____ Given text

Besides, an analysis of the recovery kinetics allows to draw the following conclusions: if the state occupancy at the moment of light turning off is the highest, then the rates of inverse transitions from this state also have the maximum values. In addition to returning from the second, third, and fourth states into the first one, the transitions between second, third, and fourth states are still possible. Similarly to the oxidation, in the reduction process, two competing processes also can be distinguished. The first process characterizes only the electron transport without changes in the structure of RC, corresponding to the relaxation of occupancy of the state which was most occupied at the moment of light turning off, while the second process reflects the kinetics of structural changes. During the oxidation and reduction, the processes of relaxation of electron transport with significantly different decrements are observed. This fact suggests that the RC system in a short time can get into states that significantly differ from each other in recovery time, which characterizes the structure of RC. The processes of transition from one state to another can proceed with anomalous diffusion (E{x _n ²} = σ ² < ∞, E{t _n} = t = ∞). Such diffusion of structure can take place when the transition occurs by the mechanism of dispersion jumps provided by tunneling between traps separated by a low-energy barrier.

________
____ Data extract

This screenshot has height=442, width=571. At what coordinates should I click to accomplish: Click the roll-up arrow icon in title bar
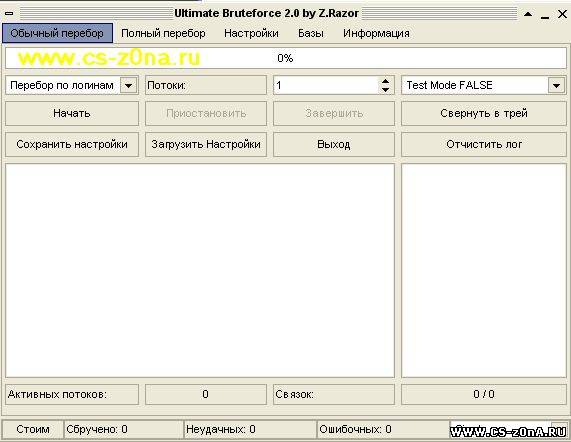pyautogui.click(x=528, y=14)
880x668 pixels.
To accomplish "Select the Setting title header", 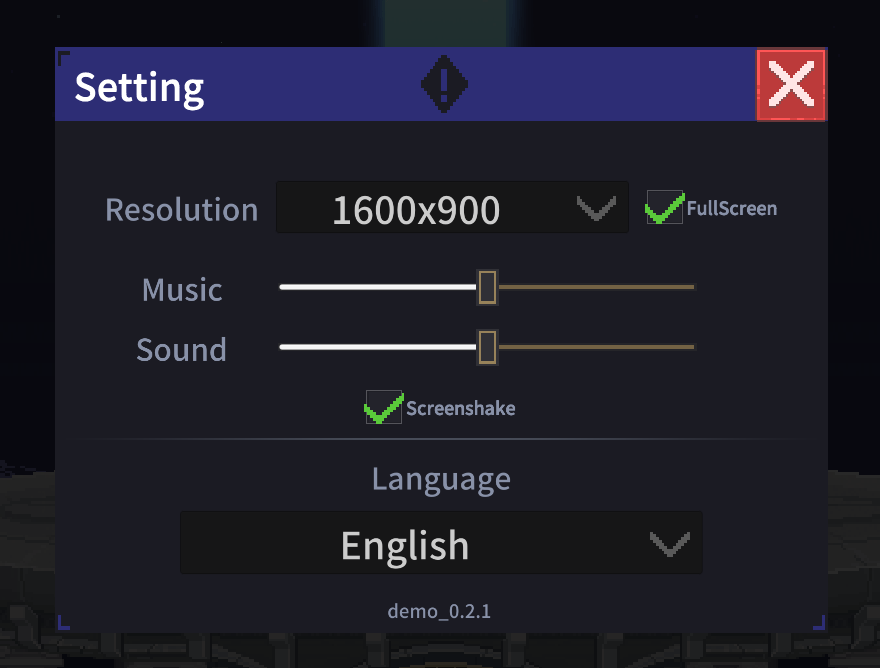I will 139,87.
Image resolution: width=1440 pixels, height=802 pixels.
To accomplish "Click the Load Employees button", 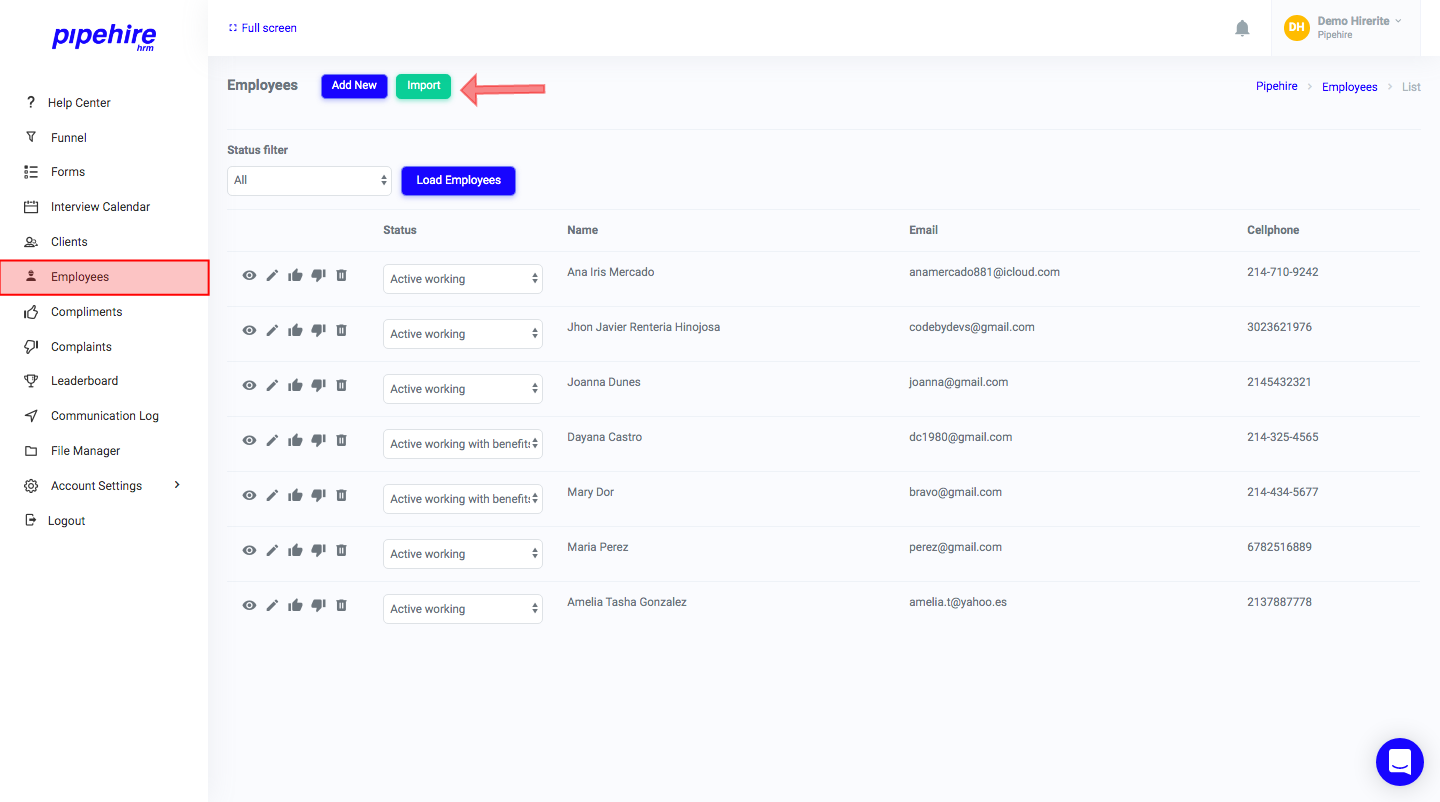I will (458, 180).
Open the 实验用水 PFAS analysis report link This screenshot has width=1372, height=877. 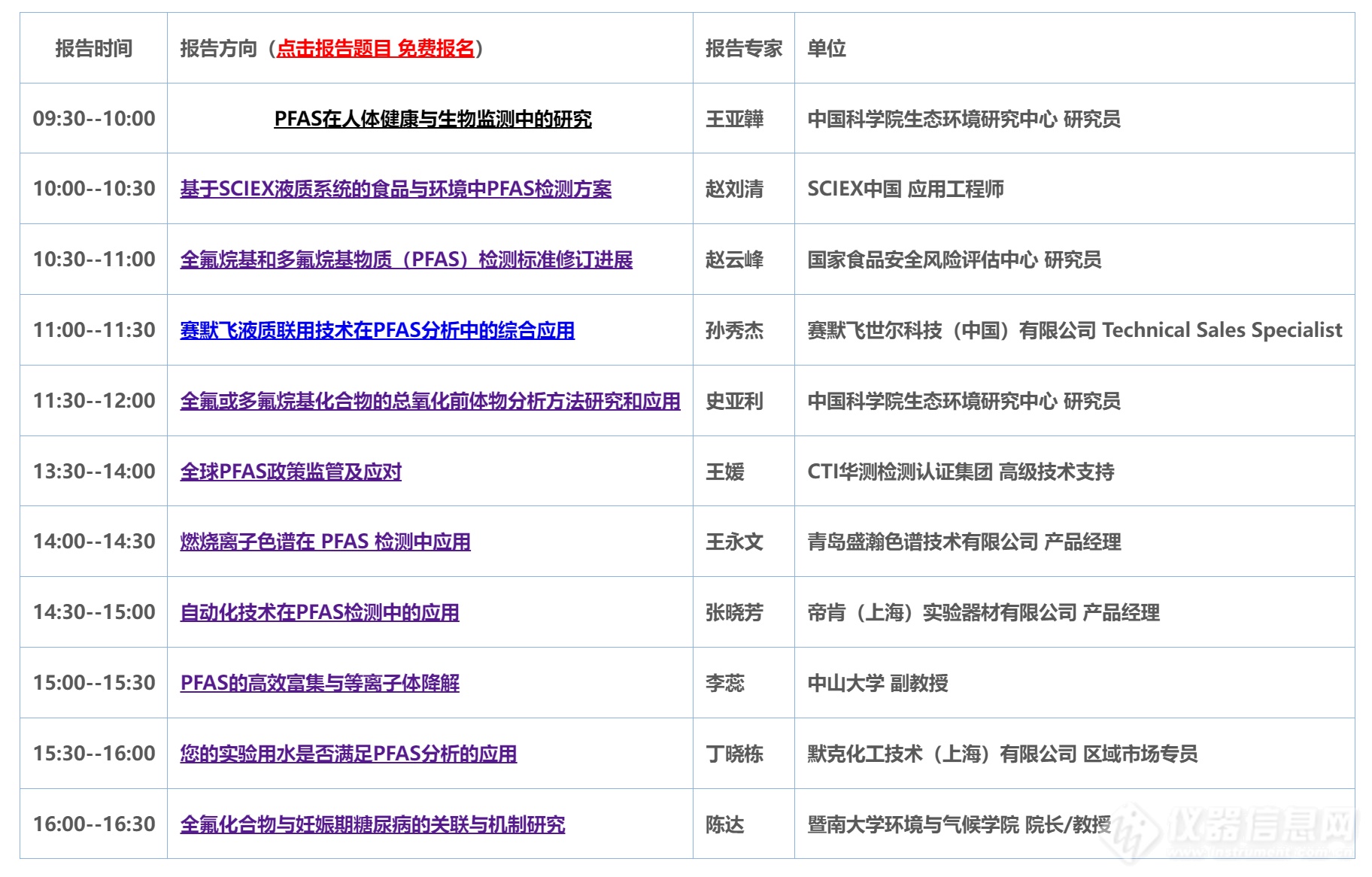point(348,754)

________

# Your assignment:
Answer these questions using the recovery kinetics text.
1. Under what condition do the rates of inverse transitions from a state have their maximum values?
2. What does the second of the two competing processes in the reduction process reflect?
3. By what mechanism can the diffusion of structure take place?
The listing is separate material and is not related to the text.

# Worked solution:
1. When the occupancy of that state is the highest at the moment of light turning off.
2. The kinetics of structural changes.
3. By dispersion jumps provided by tunneling between traps separated by a low-energy barrier.